The subdomain can generally consist of any number of alphanumeric characters (a-z, A-Z, 0-9) and hyphens (permitted if surrounded by other characters or digits) with no spaces. But this varies with different domain registrars, so it’s best to double-check with yours.
Alternatively, you can choose one of the popular subdomains, like the tips above- Store, blog, languages (such as es), locations (such as Philadelphia), forum, events, community, help, news, and jobs. No. 2 can be a bit more tricky. That’s because to carry the process through, you must enable the subdomain and point it somewhere on the web. That somewhere can be a section of your existing website. The completely new website of yours. Third-party website or URL.
The exact steps differ depending on your domain registrar and/or web host. One thing’s certain, though with this subdomain creation guide: Things will be much easier if you’re with the same company for your domain name and hosting.

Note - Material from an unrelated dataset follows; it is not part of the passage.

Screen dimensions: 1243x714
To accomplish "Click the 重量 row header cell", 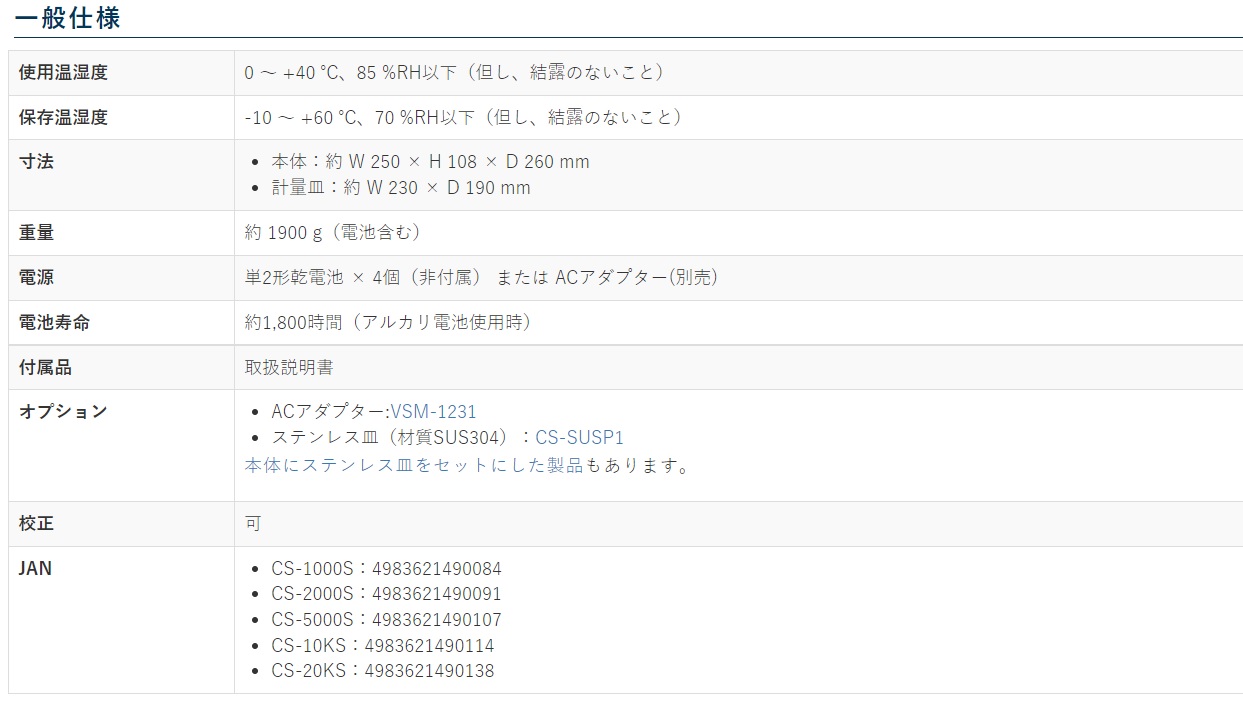I will tap(37, 232).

This is because you can usually do all the setting up within a single user panel, whereas when you have your domain and hosting handled by separate companies, you need to go through the required motions with each.
Subdomain Related Questions
1- What’s the difference between a subdomain and a domain name? A domain name is your website’s main address on the internet (e.g. yoursite.com). Sub-domain is a ‘child domain’ name that’s under the ‘parent domain’ name (e.g. blog.yoursite.com). You can’t have a subdomain without the main domain name above it.
2- Do I need to buy a domain name to be able to set up a subdomain? Yes. You can only create a subdomain under a standard domain name that you already own. How many subdomains can I create for my main domain name? This depends on your domain registrar. With GoDaddy, for example, you can create up to 100 subdomains per domain name.
3- Do I need to pay for new subdomains? Most commonly, no, but this depends on your domain registrar. Can I create a separate, new website on a subdomain? Yes. This is the most common scenario.
4- Can I point a subdomain to individual content on my current website? Yes. This is potentially a great way to spotlight your most essential pieces of content. Is ‘www’ a sub? Technically, yes. But it’s a special type of sub that usually points to the same website as the main domain name. For example, www.visualmodo.com is the same as visualmodo.com.
Concluding Subdomain Creation Guide
Subdomains are great when you want to create a separate content catalog to serve a different purpose than your main domain. Most hosting/domain providers provide free subdomains when registering a domain name. We hope this article about a guide and tutorial with subdomain creation tips has helped you.